Indian dancer (b. 1971)

Madhu Nataraj (born 24 February 1971) is an Indian classical, contemporary dancer and choreographer who lives in Bangalore. She is the director of the Natya Institute of Kathak and Choreography and founded its performing wing STEM (Space.Time.Energy.Movement) Dance Kampni.

== Early life ==
Nataraj was born on 21 February 1971 in Bangalore to M.S.Natarajan and Maya Rao, an Indian classical dancer.

== Education ==
Nataraj did her B.Com from Mount Carmel College, Bangalore. She learnt dance at Natya Institute of Kathak and Choreography in Bangalore and also enrolled for a course in journalism at the Bharatiya Vidya Bhavan.

Nataraj received her dance training in Kathak under her mother Maya Rao, aunt Chitra Venugopal and Munna Shukla.

Nataraj trained in contemporary dance from Karen Potter at the Jose Limon Centre, New York. She learnt under Karen Potter and Sara Pearson.

She has trained in folk and martial dances of India and studied Yoga using the B.K.S Iyengar technique.

As of 2018, she was pursuing a master's degree in Anthropology from Indira Gandhi Open University.

== Career ==
In 1995, Nataraj set up the STEM (Space.Time.Energy.Movement) Dance Kampni which is the performing wing of Natya Institute of Kathak and Choreography. The dance company has performed globally, having traveled to 37 countries including the United States of America, Australia, New Zealand, Europe, UAE and Southeast Asia. It has made approximately 60 productions and more than 100 unique short sequences. She is also the director of the Natya Institute of Kathak and Choreography.

Nataraj has performed in various dance festivals such as the Khajuraho Festival, Khajuraho; Purana Quila Festival, Delhi; Nritya Kriti organized by Sangeet Natak Akademi, Ahmedabad; Festival of Babylon; Kathak Mahotsav, Delhi, Lucknow and Canada and Kalanidhi International Dance Festival, Toronto.

She was a dance curator for the Under The Raintree women's cultural festival in 2017 and 2019.

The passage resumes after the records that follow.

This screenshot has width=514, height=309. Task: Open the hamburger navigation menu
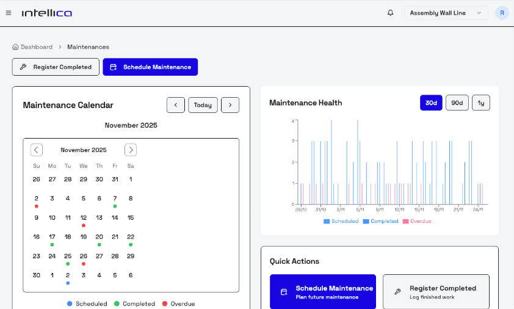[x=9, y=13]
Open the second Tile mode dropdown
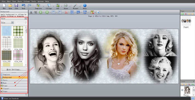 7,23
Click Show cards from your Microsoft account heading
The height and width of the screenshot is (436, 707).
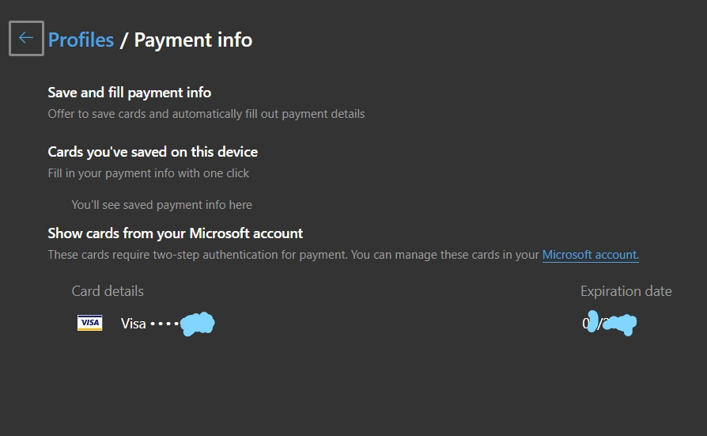tap(175, 233)
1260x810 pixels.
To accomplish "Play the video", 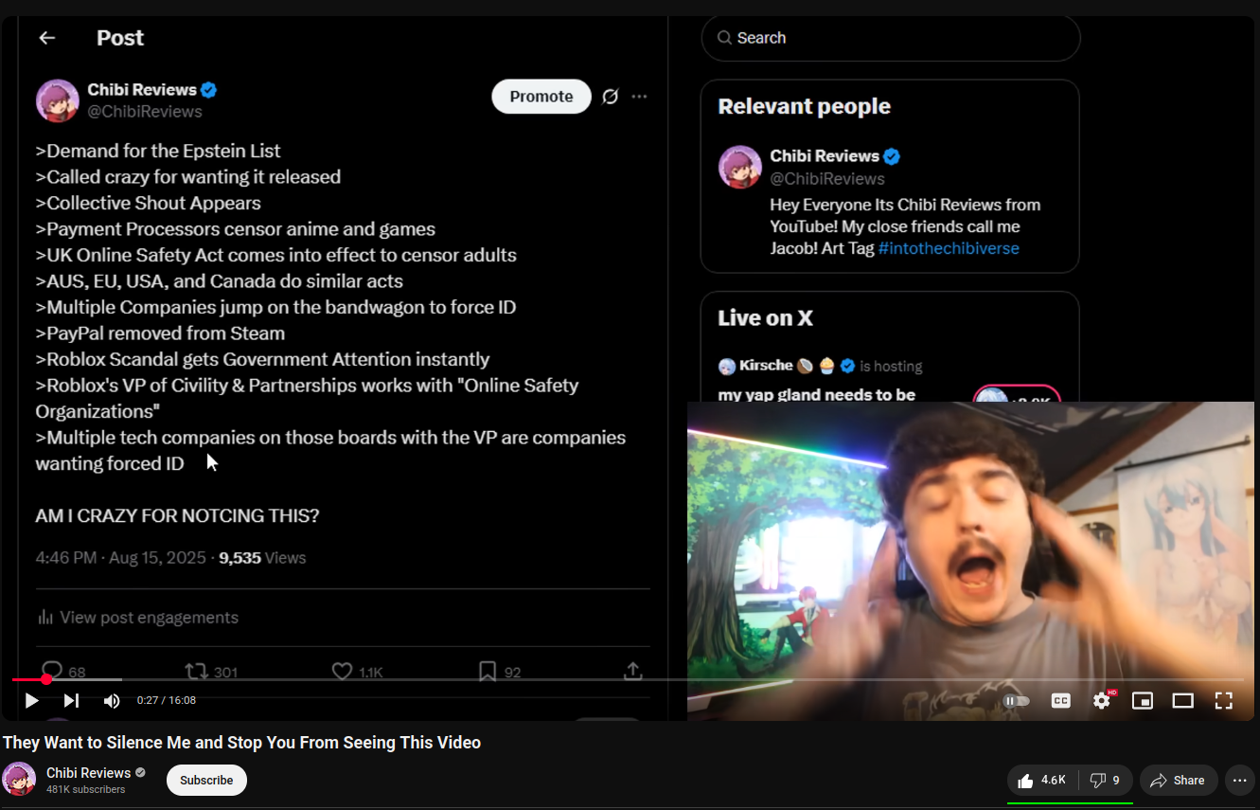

== Awards and achievements ==
In 2010, Nataraj was awarded the Ustad Bismillah Khan Yuva Puraskar of Sangeet Natak Akademi for her talent in the field of creative and experimental dance. She won the 50 young achievers of India today award. She also received the Mohan Khokar Award in 2011. She is a fellow of Ananta Aspen Centre's Kamalnayan Bajaj Fellowship.

== Other interests ==
Nataraj enjoys reading and she writes on various topics ranging from dance to women's issues. She is also interested in textiles and travel.